The Benson Murder Case (1930, Frank Tuttle)

The most interesting part of The Benson Murder Case is the Black Tuesday setting. I missed the newspaper dates for the montage about the stock market crash so I’m not sure if they do the Black Tuesday or just a Black Tuesday, but the movie opens with broker Richard Tucker selling off all his clients’ positions. They come to the office and yell at him and threaten him, so we get a parade of the suspects.

There’s gigolo Paul Lukas, who used the money his sugar momma May Beatty sent to cover her stock positions on pearls for Natalie Moorhead, which he then stole from her to give to Tucker as collateral on a forged check. It’s wordy complicated, not useful complicated; they just need to establish motive. Moorhead’s a working girl made good, but she believes Lukas loves her because… it’s unclear.
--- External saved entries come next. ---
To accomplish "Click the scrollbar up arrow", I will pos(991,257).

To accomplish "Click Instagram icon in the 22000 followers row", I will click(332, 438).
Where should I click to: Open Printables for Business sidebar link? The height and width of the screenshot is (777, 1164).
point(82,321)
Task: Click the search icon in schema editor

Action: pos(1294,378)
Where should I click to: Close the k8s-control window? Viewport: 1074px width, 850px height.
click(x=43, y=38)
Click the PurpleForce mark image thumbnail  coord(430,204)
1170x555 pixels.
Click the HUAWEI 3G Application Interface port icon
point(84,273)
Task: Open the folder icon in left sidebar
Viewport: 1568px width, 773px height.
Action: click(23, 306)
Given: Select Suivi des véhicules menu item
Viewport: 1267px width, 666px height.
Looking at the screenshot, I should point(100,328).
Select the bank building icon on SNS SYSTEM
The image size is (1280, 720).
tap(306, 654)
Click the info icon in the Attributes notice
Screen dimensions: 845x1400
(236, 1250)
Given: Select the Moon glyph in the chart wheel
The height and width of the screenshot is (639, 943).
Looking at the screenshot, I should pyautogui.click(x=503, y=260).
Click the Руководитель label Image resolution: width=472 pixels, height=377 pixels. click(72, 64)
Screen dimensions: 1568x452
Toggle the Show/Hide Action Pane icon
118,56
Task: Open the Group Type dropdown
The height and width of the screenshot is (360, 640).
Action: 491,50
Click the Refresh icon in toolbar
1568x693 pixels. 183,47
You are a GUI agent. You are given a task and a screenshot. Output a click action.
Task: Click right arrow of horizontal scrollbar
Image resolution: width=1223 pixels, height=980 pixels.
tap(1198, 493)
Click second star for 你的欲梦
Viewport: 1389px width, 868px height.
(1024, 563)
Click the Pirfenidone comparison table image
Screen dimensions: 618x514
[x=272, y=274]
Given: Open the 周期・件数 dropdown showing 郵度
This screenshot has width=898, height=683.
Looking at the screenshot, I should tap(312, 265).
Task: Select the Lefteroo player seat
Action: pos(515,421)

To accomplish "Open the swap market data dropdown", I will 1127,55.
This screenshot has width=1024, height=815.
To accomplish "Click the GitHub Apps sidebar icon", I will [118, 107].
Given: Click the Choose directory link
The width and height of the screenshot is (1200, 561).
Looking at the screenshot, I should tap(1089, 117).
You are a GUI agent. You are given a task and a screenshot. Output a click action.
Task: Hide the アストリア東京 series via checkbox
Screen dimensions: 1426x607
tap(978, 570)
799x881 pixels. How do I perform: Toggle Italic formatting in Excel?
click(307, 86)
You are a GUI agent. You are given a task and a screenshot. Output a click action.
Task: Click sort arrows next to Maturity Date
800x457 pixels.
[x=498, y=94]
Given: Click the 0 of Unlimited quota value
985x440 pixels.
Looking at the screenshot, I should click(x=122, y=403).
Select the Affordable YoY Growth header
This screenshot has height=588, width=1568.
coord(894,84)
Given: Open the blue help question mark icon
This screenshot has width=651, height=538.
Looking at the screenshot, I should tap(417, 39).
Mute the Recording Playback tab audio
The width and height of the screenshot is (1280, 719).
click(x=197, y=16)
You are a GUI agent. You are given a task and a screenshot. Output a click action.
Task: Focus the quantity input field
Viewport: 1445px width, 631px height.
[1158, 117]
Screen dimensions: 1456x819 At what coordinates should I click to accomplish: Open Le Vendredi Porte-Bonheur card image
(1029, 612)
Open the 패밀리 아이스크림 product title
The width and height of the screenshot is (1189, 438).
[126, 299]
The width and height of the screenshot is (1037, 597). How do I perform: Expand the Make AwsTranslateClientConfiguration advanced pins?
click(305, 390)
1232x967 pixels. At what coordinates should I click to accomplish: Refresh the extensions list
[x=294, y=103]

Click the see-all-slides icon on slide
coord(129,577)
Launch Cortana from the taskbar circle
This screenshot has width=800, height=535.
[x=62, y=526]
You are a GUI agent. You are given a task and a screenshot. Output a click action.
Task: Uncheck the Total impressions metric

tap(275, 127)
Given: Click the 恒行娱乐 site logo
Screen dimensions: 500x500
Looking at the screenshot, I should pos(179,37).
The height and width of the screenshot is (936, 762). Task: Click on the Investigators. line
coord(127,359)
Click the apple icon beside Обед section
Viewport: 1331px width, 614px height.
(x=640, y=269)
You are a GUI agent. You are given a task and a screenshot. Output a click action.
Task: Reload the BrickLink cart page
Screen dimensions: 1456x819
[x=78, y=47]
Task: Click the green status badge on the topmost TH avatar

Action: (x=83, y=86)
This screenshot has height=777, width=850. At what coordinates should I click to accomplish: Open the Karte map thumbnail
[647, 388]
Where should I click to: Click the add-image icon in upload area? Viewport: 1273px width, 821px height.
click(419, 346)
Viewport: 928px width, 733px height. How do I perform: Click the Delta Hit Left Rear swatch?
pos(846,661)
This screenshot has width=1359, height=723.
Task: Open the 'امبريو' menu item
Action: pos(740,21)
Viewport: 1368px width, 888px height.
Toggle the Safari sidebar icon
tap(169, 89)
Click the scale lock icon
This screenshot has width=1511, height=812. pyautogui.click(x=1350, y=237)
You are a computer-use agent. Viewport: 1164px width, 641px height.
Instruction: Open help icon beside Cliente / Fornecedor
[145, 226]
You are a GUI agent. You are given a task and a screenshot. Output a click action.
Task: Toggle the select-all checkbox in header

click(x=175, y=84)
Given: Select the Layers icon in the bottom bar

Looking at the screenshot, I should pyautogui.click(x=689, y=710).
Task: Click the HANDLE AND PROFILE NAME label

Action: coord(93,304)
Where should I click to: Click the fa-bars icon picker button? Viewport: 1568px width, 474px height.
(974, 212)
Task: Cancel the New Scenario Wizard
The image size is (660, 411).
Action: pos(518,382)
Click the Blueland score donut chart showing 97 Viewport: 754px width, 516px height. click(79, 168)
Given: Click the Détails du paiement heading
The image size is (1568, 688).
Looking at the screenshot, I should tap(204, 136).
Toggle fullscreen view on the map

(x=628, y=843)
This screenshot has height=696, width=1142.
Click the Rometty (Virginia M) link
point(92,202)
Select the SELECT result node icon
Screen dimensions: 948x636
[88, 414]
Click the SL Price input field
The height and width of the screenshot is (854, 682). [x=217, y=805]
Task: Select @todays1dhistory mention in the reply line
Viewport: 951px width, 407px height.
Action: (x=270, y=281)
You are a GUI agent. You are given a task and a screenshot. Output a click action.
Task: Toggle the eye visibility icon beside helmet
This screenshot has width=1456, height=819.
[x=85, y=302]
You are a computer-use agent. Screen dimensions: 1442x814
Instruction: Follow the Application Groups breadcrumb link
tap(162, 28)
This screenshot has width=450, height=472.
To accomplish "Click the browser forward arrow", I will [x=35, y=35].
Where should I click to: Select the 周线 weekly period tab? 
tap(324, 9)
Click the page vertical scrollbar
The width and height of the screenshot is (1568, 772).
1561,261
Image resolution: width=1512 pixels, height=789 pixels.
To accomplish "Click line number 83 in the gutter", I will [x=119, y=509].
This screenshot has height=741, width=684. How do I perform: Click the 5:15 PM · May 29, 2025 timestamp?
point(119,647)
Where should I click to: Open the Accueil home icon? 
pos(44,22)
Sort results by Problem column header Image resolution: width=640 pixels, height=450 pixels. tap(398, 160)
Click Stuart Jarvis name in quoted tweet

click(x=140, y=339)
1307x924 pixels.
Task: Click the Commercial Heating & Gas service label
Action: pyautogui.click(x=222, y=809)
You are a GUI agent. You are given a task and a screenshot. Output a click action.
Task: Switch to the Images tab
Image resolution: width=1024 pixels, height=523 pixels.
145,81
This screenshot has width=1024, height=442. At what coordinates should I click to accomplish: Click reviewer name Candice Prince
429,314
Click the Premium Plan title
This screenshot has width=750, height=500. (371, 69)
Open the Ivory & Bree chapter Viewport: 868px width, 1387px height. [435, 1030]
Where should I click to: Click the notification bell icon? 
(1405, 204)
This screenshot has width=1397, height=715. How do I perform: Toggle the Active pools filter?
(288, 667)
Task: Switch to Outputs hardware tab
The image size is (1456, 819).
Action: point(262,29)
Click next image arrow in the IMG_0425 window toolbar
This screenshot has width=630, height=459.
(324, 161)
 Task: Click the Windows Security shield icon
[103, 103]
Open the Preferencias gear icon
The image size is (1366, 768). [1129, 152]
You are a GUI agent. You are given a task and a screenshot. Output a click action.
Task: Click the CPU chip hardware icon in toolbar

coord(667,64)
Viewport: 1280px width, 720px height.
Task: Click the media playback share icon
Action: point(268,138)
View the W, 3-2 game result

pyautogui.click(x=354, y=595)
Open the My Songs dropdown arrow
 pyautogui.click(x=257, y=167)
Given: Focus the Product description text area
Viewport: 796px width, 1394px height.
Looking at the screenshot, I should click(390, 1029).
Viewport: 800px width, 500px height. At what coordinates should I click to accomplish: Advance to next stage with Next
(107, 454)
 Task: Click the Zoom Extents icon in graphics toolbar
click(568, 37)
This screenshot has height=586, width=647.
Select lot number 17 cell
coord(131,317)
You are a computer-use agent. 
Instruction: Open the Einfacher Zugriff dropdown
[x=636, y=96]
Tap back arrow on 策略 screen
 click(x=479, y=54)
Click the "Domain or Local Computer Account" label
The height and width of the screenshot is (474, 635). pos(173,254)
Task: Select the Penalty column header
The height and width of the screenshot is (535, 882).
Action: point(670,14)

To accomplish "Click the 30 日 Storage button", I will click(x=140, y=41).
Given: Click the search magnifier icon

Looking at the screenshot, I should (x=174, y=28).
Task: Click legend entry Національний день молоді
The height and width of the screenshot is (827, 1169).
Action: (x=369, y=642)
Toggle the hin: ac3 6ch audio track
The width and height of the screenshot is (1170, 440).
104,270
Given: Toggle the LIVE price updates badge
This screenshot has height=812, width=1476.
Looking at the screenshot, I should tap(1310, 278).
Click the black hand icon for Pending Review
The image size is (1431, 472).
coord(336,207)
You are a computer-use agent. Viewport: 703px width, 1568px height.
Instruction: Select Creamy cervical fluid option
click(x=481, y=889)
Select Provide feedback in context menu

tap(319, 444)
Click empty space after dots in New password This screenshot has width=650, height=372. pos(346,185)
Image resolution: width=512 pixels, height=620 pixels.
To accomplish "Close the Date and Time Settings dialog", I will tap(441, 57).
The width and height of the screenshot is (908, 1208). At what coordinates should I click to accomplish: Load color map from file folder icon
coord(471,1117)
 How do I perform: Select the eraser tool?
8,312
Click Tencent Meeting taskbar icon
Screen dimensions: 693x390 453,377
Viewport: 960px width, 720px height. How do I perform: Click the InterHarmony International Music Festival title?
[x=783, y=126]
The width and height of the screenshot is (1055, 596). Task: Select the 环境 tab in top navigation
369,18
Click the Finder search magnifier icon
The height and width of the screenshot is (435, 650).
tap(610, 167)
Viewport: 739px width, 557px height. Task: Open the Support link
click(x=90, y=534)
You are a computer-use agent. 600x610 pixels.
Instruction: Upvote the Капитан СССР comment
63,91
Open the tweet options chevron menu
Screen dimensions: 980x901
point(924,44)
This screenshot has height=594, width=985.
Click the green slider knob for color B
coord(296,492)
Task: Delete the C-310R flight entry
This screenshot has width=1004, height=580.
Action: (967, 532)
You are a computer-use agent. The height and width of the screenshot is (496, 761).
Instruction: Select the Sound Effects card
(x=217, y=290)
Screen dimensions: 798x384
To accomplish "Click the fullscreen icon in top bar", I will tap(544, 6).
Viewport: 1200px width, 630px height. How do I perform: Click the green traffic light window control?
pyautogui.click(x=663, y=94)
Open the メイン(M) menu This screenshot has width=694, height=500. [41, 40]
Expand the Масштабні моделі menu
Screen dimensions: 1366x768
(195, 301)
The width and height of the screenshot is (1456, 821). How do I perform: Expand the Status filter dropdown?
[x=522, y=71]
Tucker wants to whisk Moorhead off her feet but she won’t go for him, money or not, because he’s ugly.

Then there’s gambler, rich guy, and apparently indicted but never convicted killer William 'Stage' Boyd, who’s pals with Tucker because they’re both in it to win it. Apparently it’s a bond.

After everyone meets at Tucker’s office to yell at him and get the light bulb about bumping him off, they soon end up at his country house to plead with him for financial mercy and maybe kill him. Mostly it’s just Tucker berating them for being thinly written characters and Boyd being slightly creepy.

Coincidentally and conveniently, Tucker lives next door to the district attorney, E.H. Calvert, who stops by for a chat during the gathering of the potential murderers. Again coincidentally and conveniently, Calvert’s got his pal—playboy amateur sleuth Philo Vance (William Powell)—along with him. So right before the murder there’s a lot of Boyd posturing for Powell.

After the murder, numbskull police sergeant Eugene Pallette shows up for a lot of solid comic relief. The murder happens around twenty-five minutes into the picture, which runs just over an hour, so Pallette’s got a lot to keep moving because the red herring suspicions Calvert’s got are obviously red herrings. He’s ranting about them while Powell just sits calmly and says wait for the last seven or eight minutes then they’ll know everything.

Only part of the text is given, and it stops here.